Progress in the treatment of bleeding disorders.

The availability of plasma-derived and recombinant coagulation factors has transformed the management of patients with bleeding disorders, such as hemophilia and von Willebrand disease (VWD). However, several important clinical challenges remain that have become the focus of current research in coagulation therapy. Two prospective, non-interventional studies (HyQoL-Europe and HyQoL-Canada) are evaluating the impact of major transitional life events, such as changes in social, work and living situations, on the quality of life of adolescents and young adults with hemophilia A who are treated with the recombinant factor VIII (rFVIII) concentrate Helixate®. A better understanding of the impact of these transitional life events on quality of life may help to develop improved interventions and counseling techniques that minimize the negative effects of these events on patients with bleeding disorders. A new clinical development program has been launched to evaluate the safety and efficacy of the low-volume, highly active, plasma-derived von Willebrand factor (VWF)/FVIII concentrate Biostate®. The program, known as SWIFT (Studies with von Willebrand factor/factor VIII) includes four clinical trials involving adult and pediatric patients with hemophilia A or VWD. Lastly, fusion of human recombinant albumin to recombinant coagulation factor IX (rFIX) has created a new fusion protein (rIX-FP) that retains the biological activity of rFIX and has a more favorable pharmacokinetic profile due to the longer half-life.
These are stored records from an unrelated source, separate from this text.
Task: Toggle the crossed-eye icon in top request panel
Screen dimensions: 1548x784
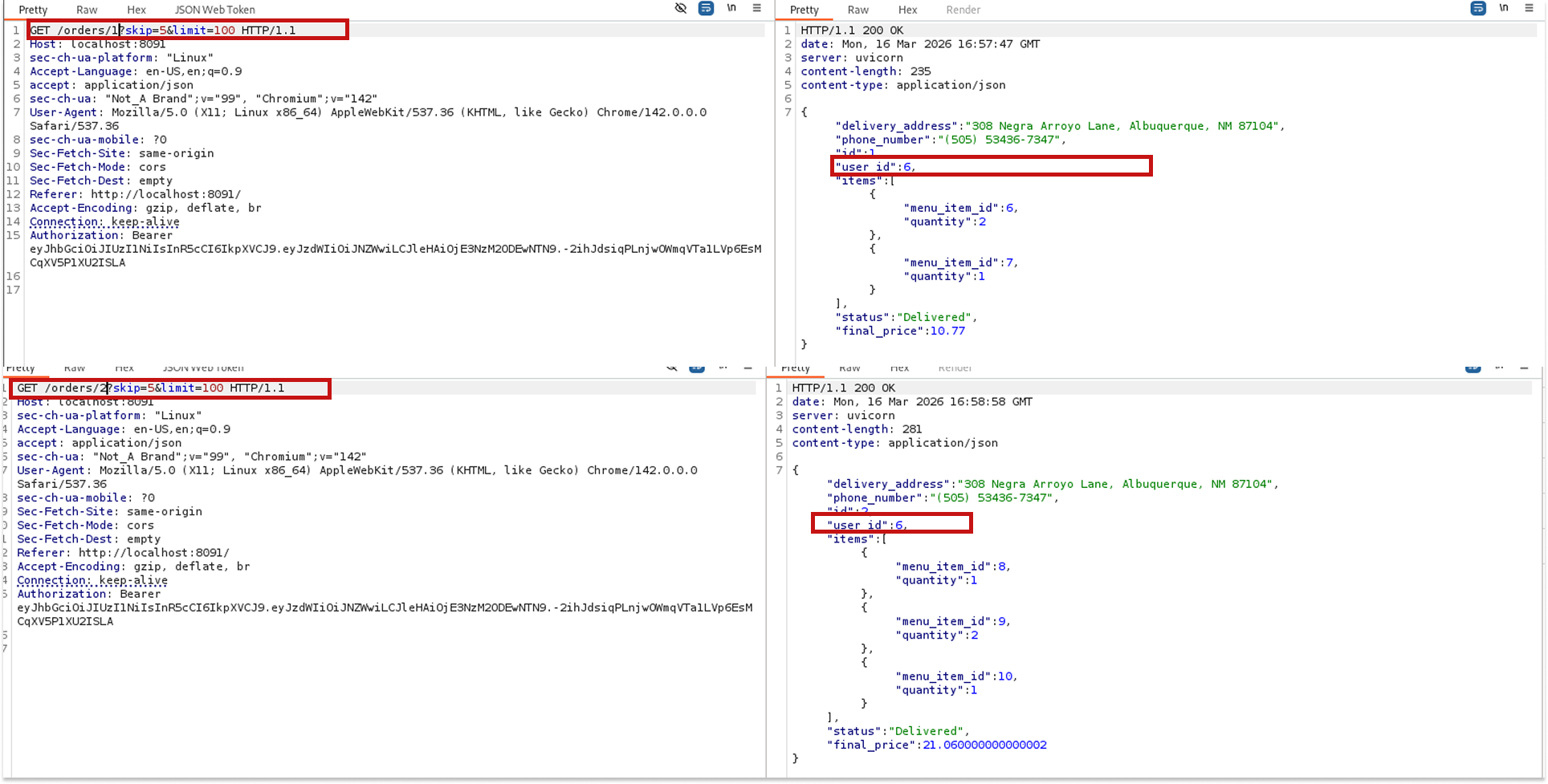Action: [x=681, y=9]
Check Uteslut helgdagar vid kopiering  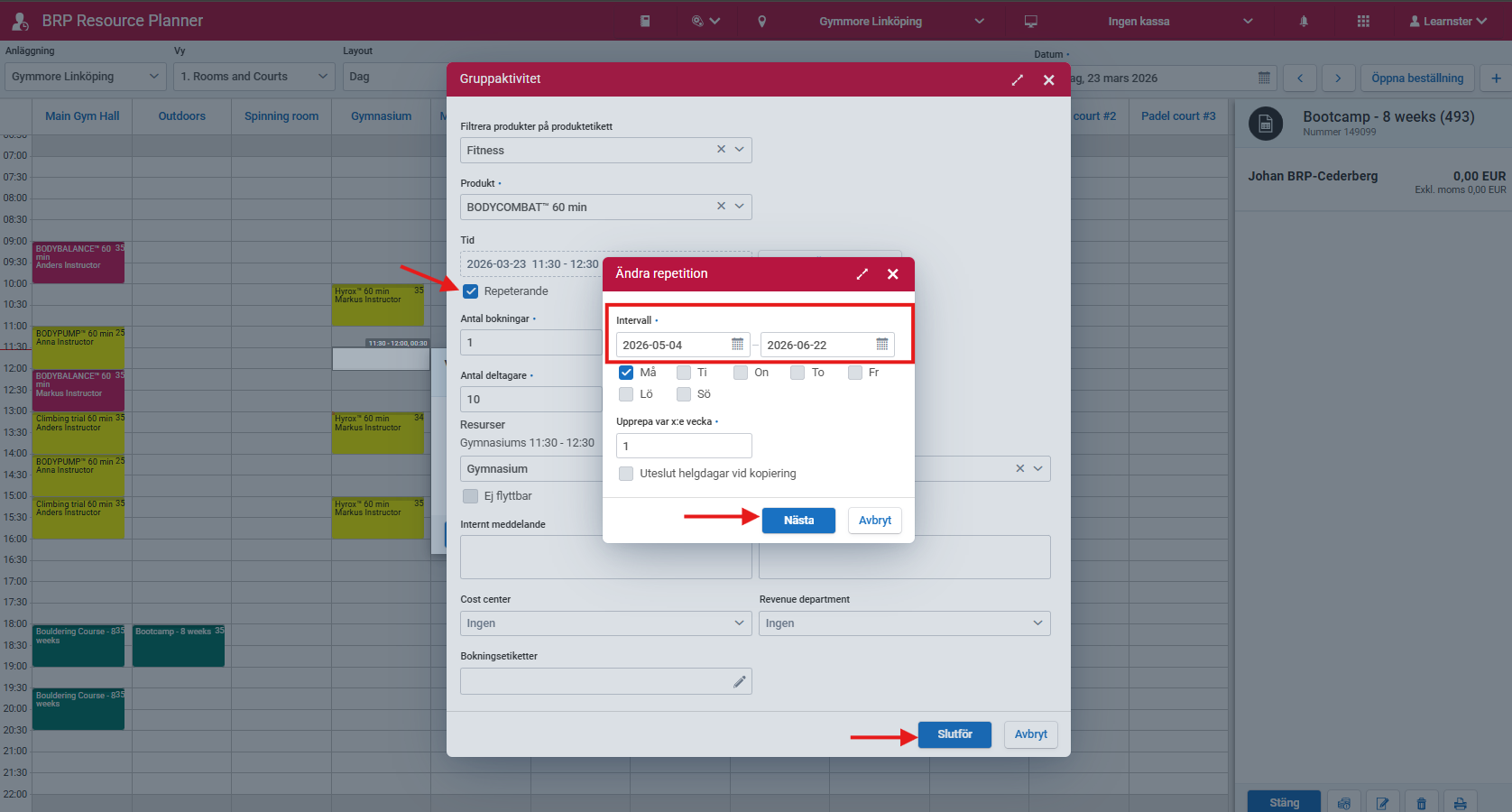pos(626,474)
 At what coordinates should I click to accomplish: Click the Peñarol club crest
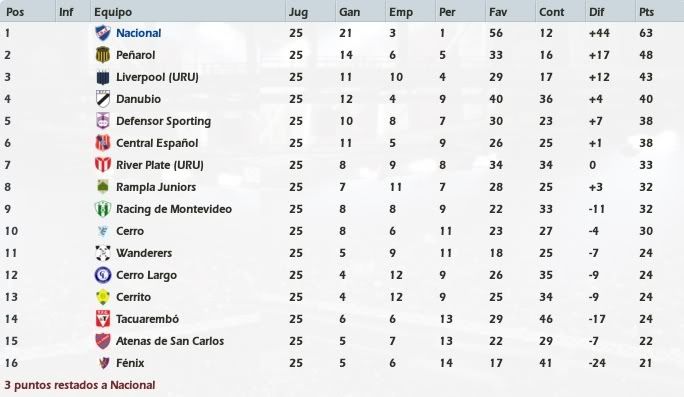point(103,55)
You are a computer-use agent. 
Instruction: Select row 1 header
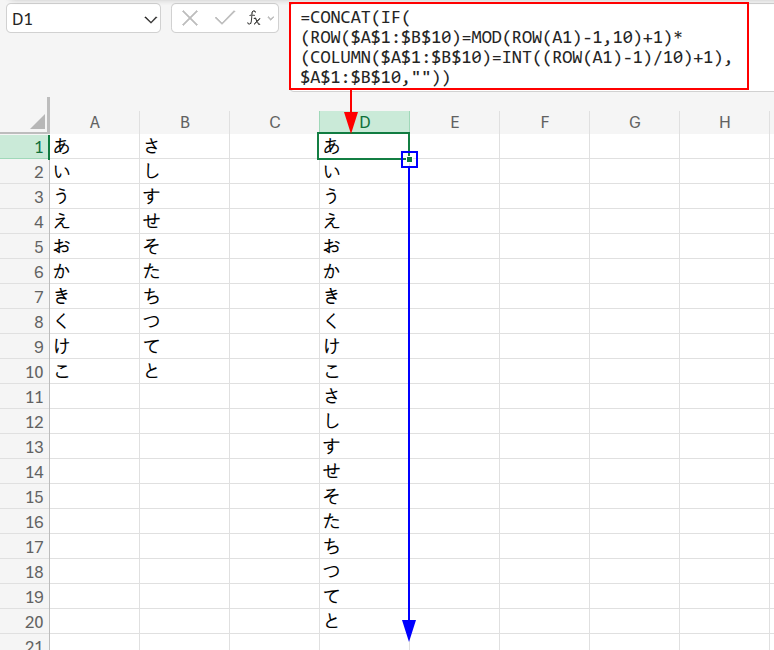tap(25, 147)
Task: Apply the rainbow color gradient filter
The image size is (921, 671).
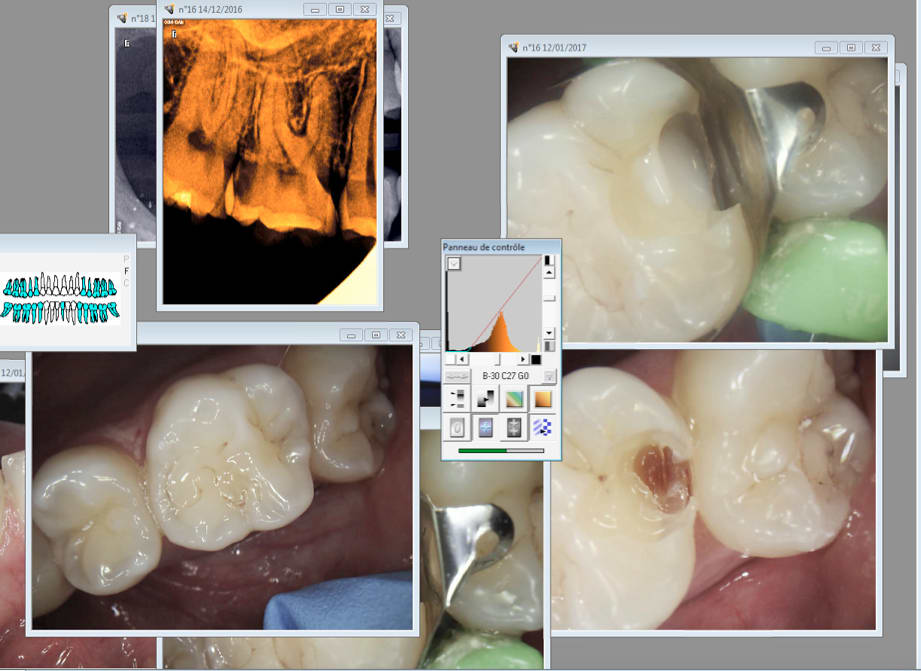Action: pos(514,399)
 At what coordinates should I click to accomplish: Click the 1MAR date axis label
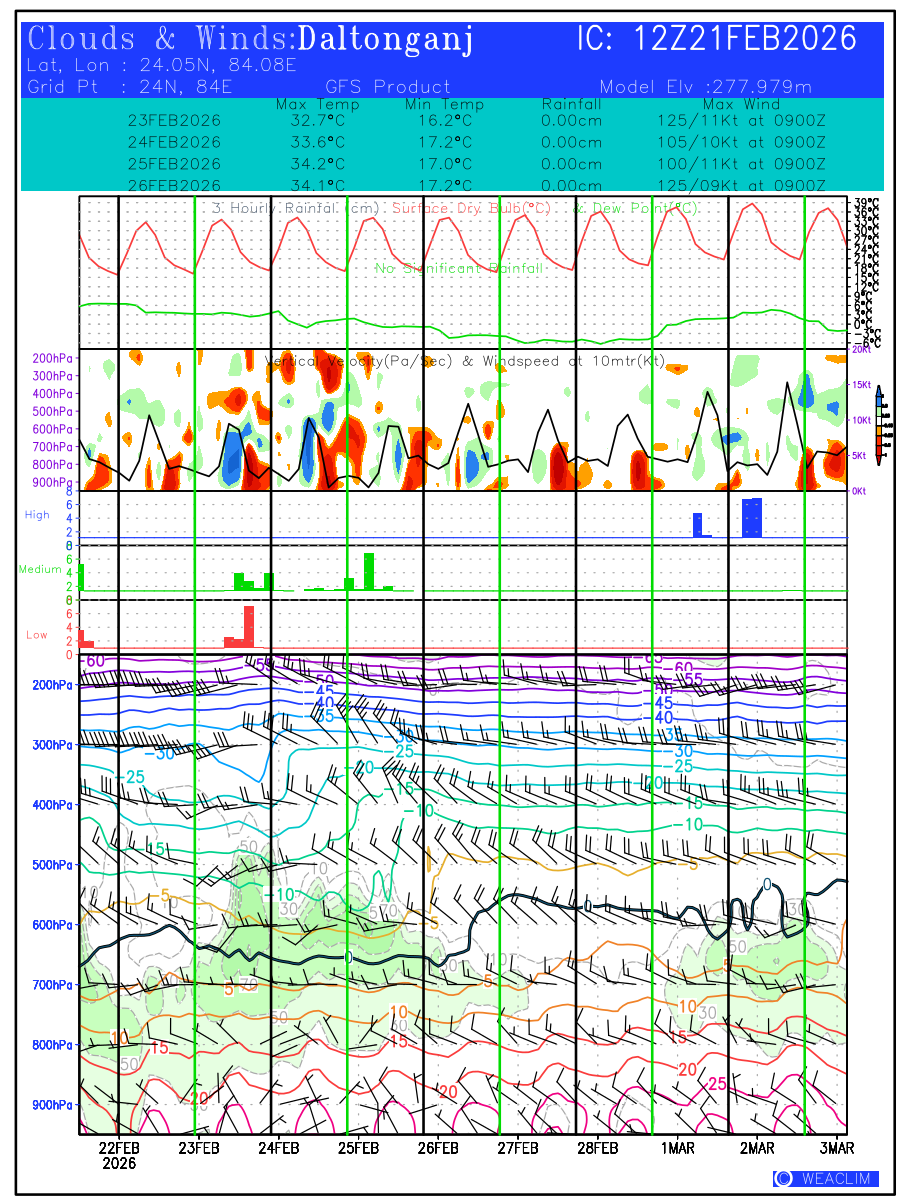(x=677, y=1146)
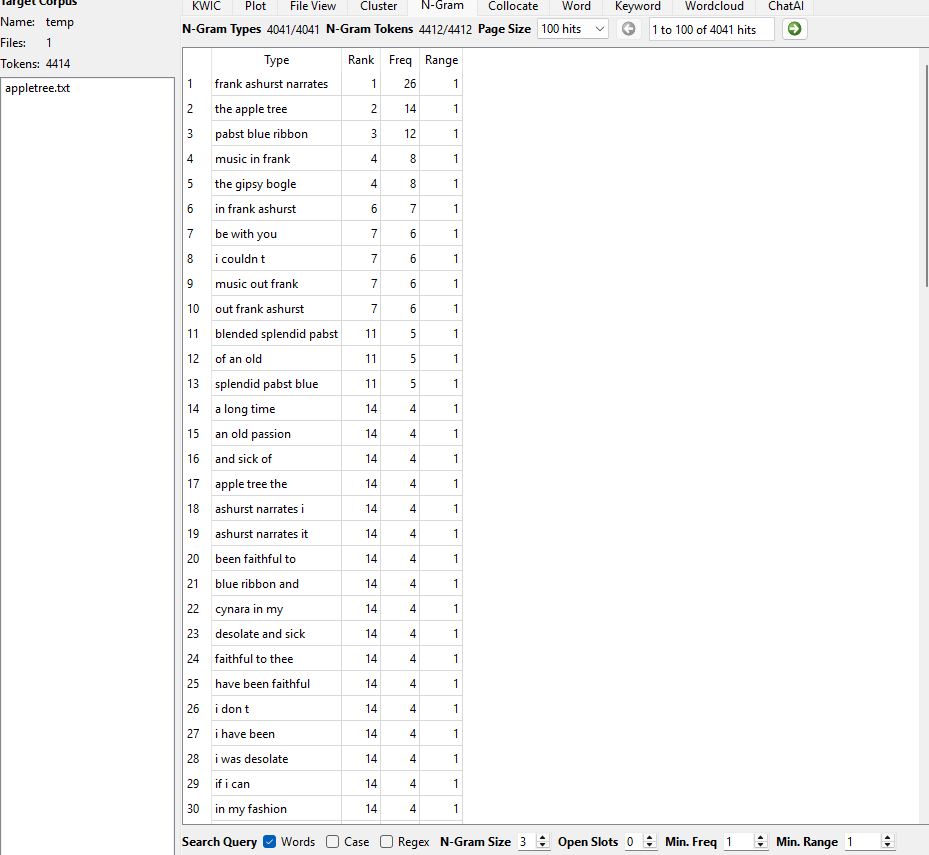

The use of this novel fusion protein may offer several advantages to patients with hemophilia B: less frequent administration, prolonged protection from bleeding and improved compliance--increasing the likelihood of a positive clinical outcome. These examples of current research endeavors are intended to enhance the treatment experience as well as provide new and improved therapies for patients with bleeding disorders.